Of the thousands of cemeteries nationwide, there are maybe about 125 that now offer options for green burial, said Suzanne Kelly, Rhinebeck Cemetery committee chairwoman and author of “Greening Death.” Many, like Rhinebeck 80 miles north of New York City, create natural burial grounds near the neatly ordered markers of their traditional plots.
New laws: In Vermont, a new law taking effect July 1 changes the minimum depth for burying bodies from 5 feet to 3½ — a depth advocates say is conducive to decomposition and safe from animals. Figuring out the best way to prepare shallower graves is just one question cemetery operators have as they seek to accommodate green burials.
“If they’re in a shroud, are people going to understand that, first of all, that body could have an odor to it? There could be body fluid stains on the shroud. I don’t know,” said Patrick Healy, president of the Vermont Cemetery Association. “Right now, we’re protected from that situation because they’re always in a casket.”
Alabama last year changed a law that restricted casket sales to licensed funeral directors after a lawsuit from a woman who wanted to sell biodegradable caskets for her eco-friendly burial ground.
Green burials can save people thousands of dollars in costs for a vault, a plush casket and a granite marker.
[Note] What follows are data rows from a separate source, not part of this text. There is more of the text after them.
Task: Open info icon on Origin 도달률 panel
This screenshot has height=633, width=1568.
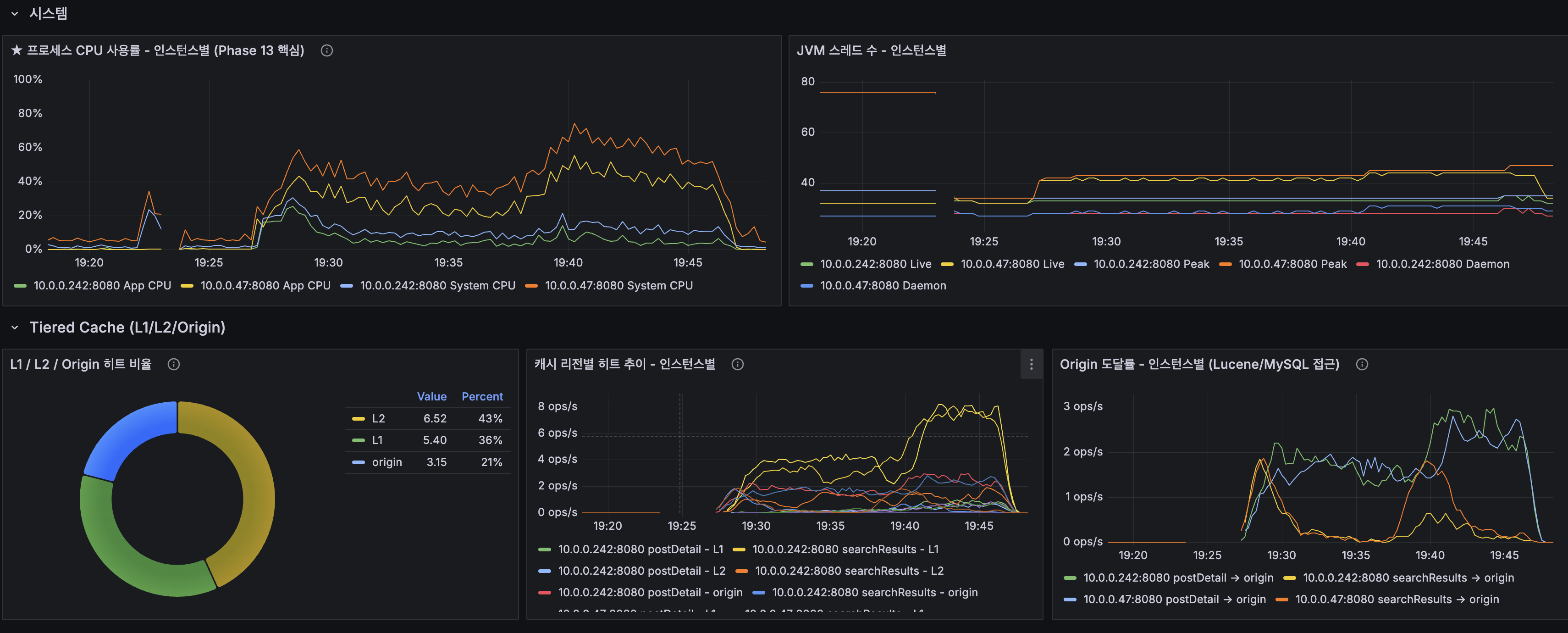Action: 1362,364
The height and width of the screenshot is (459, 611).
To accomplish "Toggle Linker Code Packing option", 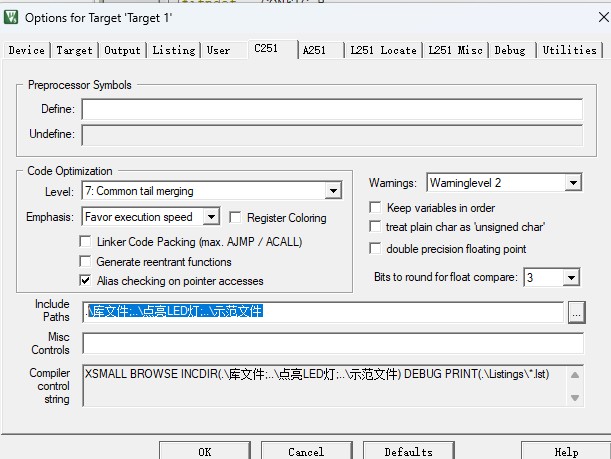I will (x=86, y=242).
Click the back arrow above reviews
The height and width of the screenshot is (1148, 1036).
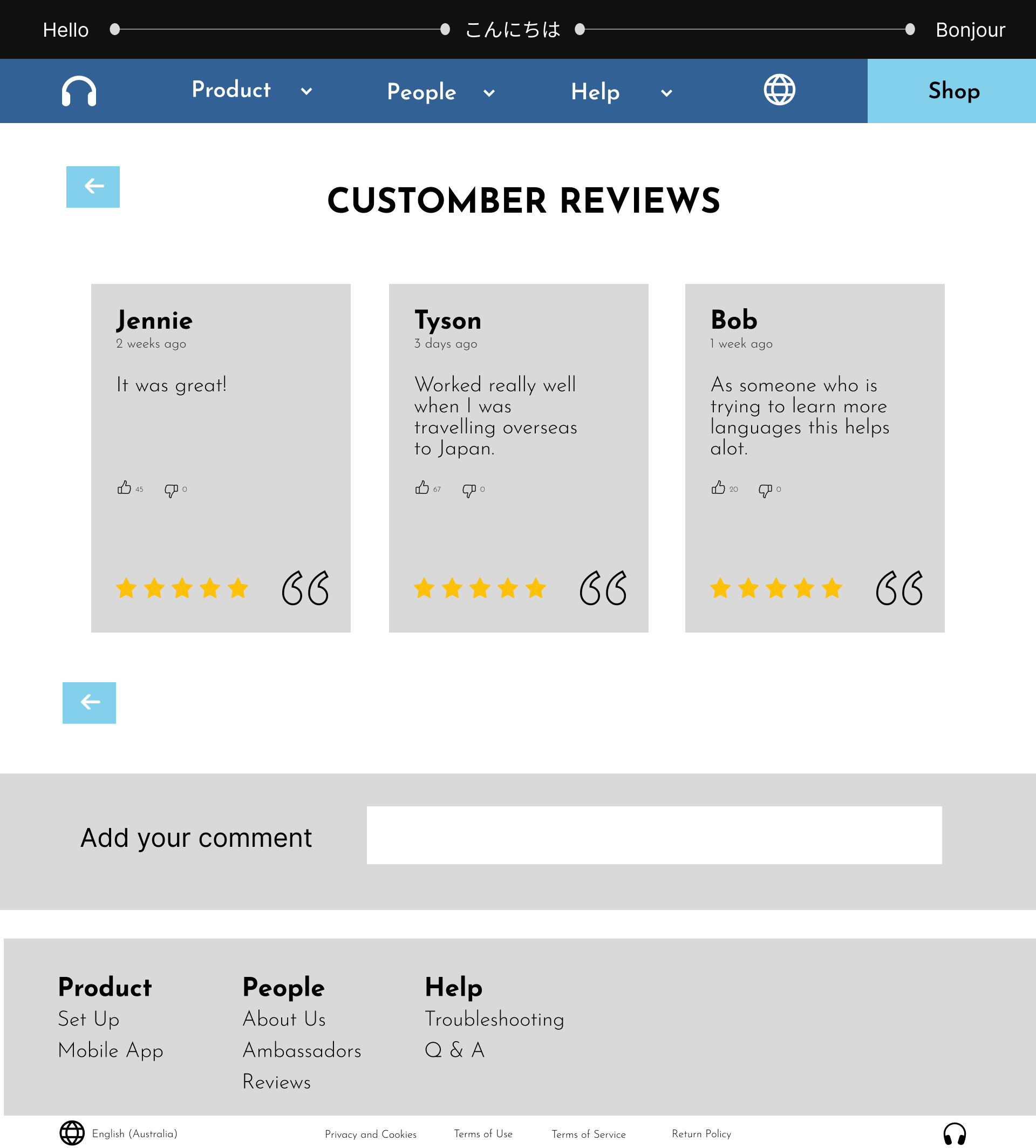pyautogui.click(x=93, y=187)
But they also have nurtured a market for ecologically friendly products such as biodegradable cornstarch urns and wicker caskets.
New markets: Mary Lauren Fraser weaves her $200 urns and $2,800 caskets in her apartment in western Massachusetts. Costs for the handmade products are in line with what consumers could pay for traditional urns and caskets, though they draw interesting looks when she puts them on display at local farmers’ markets.
“I get all kinds of reactions,” she said. “Way more people coming in and saying, ‘Is that a coffin? Did you make that? Is green burial legal?’”
While state laws vary on the treatment of bodies, green burial practices are legal across the nation, said Kate Kalanick of the Ojai, California-based Green Burial Council. The council, which certifies green practitioners, says unembalmed bodies are safe for a viewing before burial and do not pollute the soil.
The emotions: For some customers, it’s not about cost or the environment. It’s about what feels right during a difficult time.
After losing a stillborn daughter this year, Becky and Chris Mancuso looked to Vale Cemetery in Schenectady, where five generations of her family are buried. Chris Mancuso couldn’t imagine chemically embalming his daughter, and the cemetery’s new natural burial section fit in with his Christian faith that “unto dust shalt thou return.”
He built a wooden burial box for Anna himself. Their 6-year-old daughter picked wood that was golden, like heaven.
“The main motivation was just trying to connect with my dead daughter, and in any way that I could do something for her, which my wife and I, neither of us had a chance to do that,” Mancuso said. “That was very hard for us.”